Update the records below by changing every "GUI agent" to "screen agent", and leave everything else as it is.

──────── Dataset records ────────

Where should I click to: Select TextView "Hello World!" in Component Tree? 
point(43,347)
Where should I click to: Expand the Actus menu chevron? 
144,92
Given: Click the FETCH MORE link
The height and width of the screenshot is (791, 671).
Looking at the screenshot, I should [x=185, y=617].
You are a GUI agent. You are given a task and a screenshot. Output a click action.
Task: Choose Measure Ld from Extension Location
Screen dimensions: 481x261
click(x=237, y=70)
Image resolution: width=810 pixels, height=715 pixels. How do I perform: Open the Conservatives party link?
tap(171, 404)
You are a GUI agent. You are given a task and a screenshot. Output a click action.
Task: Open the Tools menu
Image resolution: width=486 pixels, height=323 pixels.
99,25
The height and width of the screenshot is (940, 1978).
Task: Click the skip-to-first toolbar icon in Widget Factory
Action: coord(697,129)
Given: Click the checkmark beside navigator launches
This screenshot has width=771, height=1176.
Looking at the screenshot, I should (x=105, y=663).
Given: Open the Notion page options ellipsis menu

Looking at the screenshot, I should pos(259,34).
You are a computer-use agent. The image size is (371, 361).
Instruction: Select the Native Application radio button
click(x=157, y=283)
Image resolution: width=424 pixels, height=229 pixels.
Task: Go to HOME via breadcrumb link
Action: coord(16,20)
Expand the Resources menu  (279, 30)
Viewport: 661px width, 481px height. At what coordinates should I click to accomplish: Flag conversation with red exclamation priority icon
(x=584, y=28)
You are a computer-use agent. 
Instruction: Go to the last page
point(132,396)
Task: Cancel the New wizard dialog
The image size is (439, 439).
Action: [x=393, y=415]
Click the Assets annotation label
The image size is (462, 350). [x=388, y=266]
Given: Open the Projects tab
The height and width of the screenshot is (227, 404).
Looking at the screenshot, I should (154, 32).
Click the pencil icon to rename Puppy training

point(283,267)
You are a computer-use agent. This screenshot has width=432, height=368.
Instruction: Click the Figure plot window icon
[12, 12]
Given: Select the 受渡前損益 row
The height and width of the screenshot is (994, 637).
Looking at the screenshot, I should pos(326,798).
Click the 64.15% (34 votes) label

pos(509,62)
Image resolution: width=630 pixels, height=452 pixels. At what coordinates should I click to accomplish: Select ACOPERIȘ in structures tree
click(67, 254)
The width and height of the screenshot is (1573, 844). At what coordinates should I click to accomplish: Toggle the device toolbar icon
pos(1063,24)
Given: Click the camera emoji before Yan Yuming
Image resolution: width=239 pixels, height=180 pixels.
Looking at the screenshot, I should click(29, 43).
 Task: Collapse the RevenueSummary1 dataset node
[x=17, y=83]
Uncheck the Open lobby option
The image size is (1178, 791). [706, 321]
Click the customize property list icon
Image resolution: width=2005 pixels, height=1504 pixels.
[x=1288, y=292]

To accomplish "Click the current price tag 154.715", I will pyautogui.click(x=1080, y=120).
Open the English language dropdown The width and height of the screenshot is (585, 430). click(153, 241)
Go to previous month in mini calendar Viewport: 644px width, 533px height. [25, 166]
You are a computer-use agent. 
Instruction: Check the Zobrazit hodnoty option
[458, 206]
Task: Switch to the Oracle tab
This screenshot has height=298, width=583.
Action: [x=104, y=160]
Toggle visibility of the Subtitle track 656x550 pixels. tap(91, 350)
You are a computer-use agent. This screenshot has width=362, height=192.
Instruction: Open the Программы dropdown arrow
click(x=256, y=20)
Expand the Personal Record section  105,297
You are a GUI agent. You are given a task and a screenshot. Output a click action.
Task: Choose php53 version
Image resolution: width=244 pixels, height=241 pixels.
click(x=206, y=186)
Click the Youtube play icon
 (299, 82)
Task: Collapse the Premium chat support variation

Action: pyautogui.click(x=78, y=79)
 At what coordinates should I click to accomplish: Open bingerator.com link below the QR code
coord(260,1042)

────────

• Correct output
Where should I click to: Select TextView "Hello World!" in Component Tree? 
point(43,347)
Where should I click to: Expand the Actus menu chevron? 
144,92
Given: Click the FETCH MORE link
The height and width of the screenshot is (791, 671).
Looking at the screenshot, I should [x=185, y=617].
You are a screen agent. You are given a task and a screenshot. Output a click action.
Task: Choose Measure Ld from Extension Location
Screen dimensions: 481x261
click(x=237, y=70)
Image resolution: width=810 pixels, height=715 pixels. How do I perform: Open the Conservatives party link?
tap(171, 404)
You are a screen agent. You are given a task and a screenshot. Output a click action.
Task: Open the Tools menu
Image resolution: width=486 pixels, height=323 pixels.
99,25
The height and width of the screenshot is (940, 1978).
Task: Click the skip-to-first toolbar icon in Widget Factory
Action: coord(697,129)
Given: Click the checkmark beside navigator launches
This screenshot has width=771, height=1176.
Looking at the screenshot, I should (x=105, y=663).
Given: Open the Notion page options ellipsis menu

Looking at the screenshot, I should pos(259,34).
You are a computer-use agent. The image size is (371, 361).
Instruction: Select the Native Application radio button
click(x=157, y=283)
Image resolution: width=424 pixels, height=229 pixels.
Task: Go to HOME via breadcrumb link
Action: coord(16,20)
Expand the Resources menu  (279, 30)
Viewport: 661px width, 481px height. At what coordinates should I click to accomplish: Flag conversation with red exclamation priority icon
(x=584, y=28)
You are a computer-use agent. 
Instruction: Go to the last page
point(132,396)
Task: Cancel the New wizard dialog
The image size is (439, 439).
Action: [x=393, y=415]
Click the Assets annotation label
The image size is (462, 350). [x=388, y=266]
Given: Open the Projects tab
The height and width of the screenshot is (227, 404).
Looking at the screenshot, I should (154, 32).
Click the pencil icon to rename Puppy training

point(283,267)
You are a computer-use agent. This screenshot has width=432, height=368.
Instruction: Click the Figure plot window icon
[12, 12]
Given: Select the 受渡前損益 row
The height and width of the screenshot is (994, 637).
Looking at the screenshot, I should pos(326,798).
Click the 64.15% (34 votes) label

pos(509,62)
Image resolution: width=630 pixels, height=452 pixels. At what coordinates should I click to accomplish: Select ACOPERIȘ in structures tree
click(67, 254)
The width and height of the screenshot is (1573, 844). At what coordinates should I click to accomplish: Toggle the device toolbar icon
pos(1063,24)
Given: Click the camera emoji before Yan Yuming
Image resolution: width=239 pixels, height=180 pixels.
Looking at the screenshot, I should click(29, 43).
 Task: Collapse the RevenueSummary1 dataset node
[x=17, y=83]
Uncheck the Open lobby option
The image size is (1178, 791). [706, 321]
Click the customize property list icon
Image resolution: width=2005 pixels, height=1504 pixels.
[x=1288, y=292]

To accomplish "Click the current price tag 154.715", I will pyautogui.click(x=1080, y=120).
Open the English language dropdown The width and height of the screenshot is (585, 430). click(153, 241)
Go to previous month in mini calendar Viewport: 644px width, 533px height. [25, 166]
You are a computer-use agent. 
Instruction: Check the Zobrazit hodnoty option
[458, 206]
Task: Switch to the Oracle tab
This screenshot has height=298, width=583.
Action: [x=104, y=160]
Toggle visibility of the Subtitle track 656x550 pixels. tap(91, 350)
You are a computer-use agent. This screenshot has width=362, height=192.
Instruction: Open the Программы dropdown arrow
click(x=256, y=20)
Expand the Personal Record section  105,297
You are a screen agent. You are given a task and a screenshot. Output a click action.
Task: Choose php53 version
Image resolution: width=244 pixels, height=241 pixels.
click(x=206, y=186)
Click the Youtube play icon
 (299, 82)
Task: Collapse the Premium chat support variation

Action: pyautogui.click(x=78, y=79)
 At what coordinates should I click to accomplish: Open bingerator.com link below the QR code
coord(260,1042)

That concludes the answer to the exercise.